The Dark Side of Innovation -A Chink in Goliath’s Armor
When large firms face two choices – embrace an innovation that lowers it profits or avoid it and risk dying – firms behave in a less than rational manner. The rational behavior would be to take the lesser of the two evils (live with a lower profit) but firms resist this path with all their might. In doing so they demonstrate the psychological chink in their armor that can stun them into inactivity. This is what I have termed the Dark Side of Innovation.
The Story of Vanguard
The rise of Vanguard from being a small peripheral firm to being the leader in the mutual fund industry is a tale of how one firm used this psychological chink in Goliath’s armor to win in a mature, difficult and fragmented industry.
Before 1975, all mutual funds used to be active funds. The fund managers used to regularly trade securities to beat their benchmark index such as S&P 500. The belief was that if you can get in and out of the market at the right times you could be ahead of the index. For this strategy, fund managers used to charge high management fees. The business was quite lucrative.
The David called Jack Bogle
Vanguard’s CEO Jack Bogle found that on an average the entire mutual funds industry underperforms the index. This was because the average fund performs in line with the index but the high fees lower the final returns to the investor.
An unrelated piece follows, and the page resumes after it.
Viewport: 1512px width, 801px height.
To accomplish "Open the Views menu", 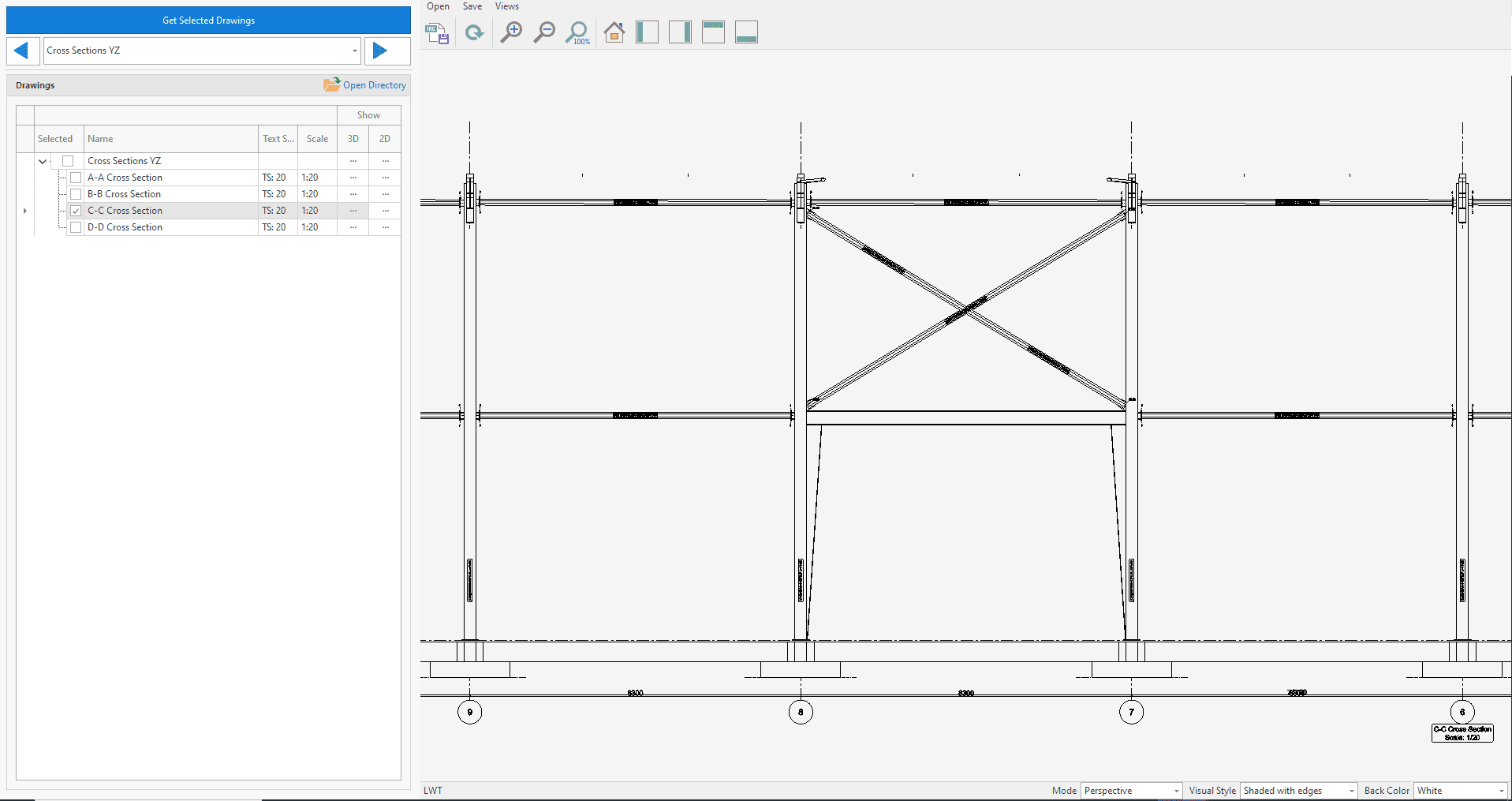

The fund management fees of active mutual funds do not bring the promised return. He offered a better solution: why not just buy the entire index (and hold it). This would reduce management fees give you better returns than the average fund investor. His promise – 80% lower fees on index funds.
Bogle Exposes the Chink in Goliath’s Armor
This path spelled disaster for major fund houses. If they followed him and converted their funds into index funds they would deliberately cut their revenues by over 80%. If they didn’t, it was likely that investors would not want to buy these funds and this problem would go away. Their choice was to embrace a profit destroying innovation or ignore it. They not only ignored it but also berated Bogle for the mediocrity he was peddling. They didn’t believe anyone would buy such a poor product that offers ‘average’ performance. And in doing so they exposed their psychological chink that made them underestimate the power of the dark side of innovation. As a result, when Vanguard offered index funds, competitors did not follow and let Vanguard rise to the be the leader of the industry.
How To Find A Chink In Goliath’s Armor?
So what is the secret of finding this psychological chink in Goliath’s armor? You have to create a profit destroying innovation. Vanguard used one method to create such an innovation – by changing a deep-rooted belief in the industry. The belief that you can consistently beat the index was at the heart of the profits of the mutual fund industry. When Bogle assaulted this belief, he created a profit destroying innovation.
A Critical Question
Which deep rooted belief holds the key to the profits in your industry? Can you change it to expose the chink in Goliath’s armor in your industry?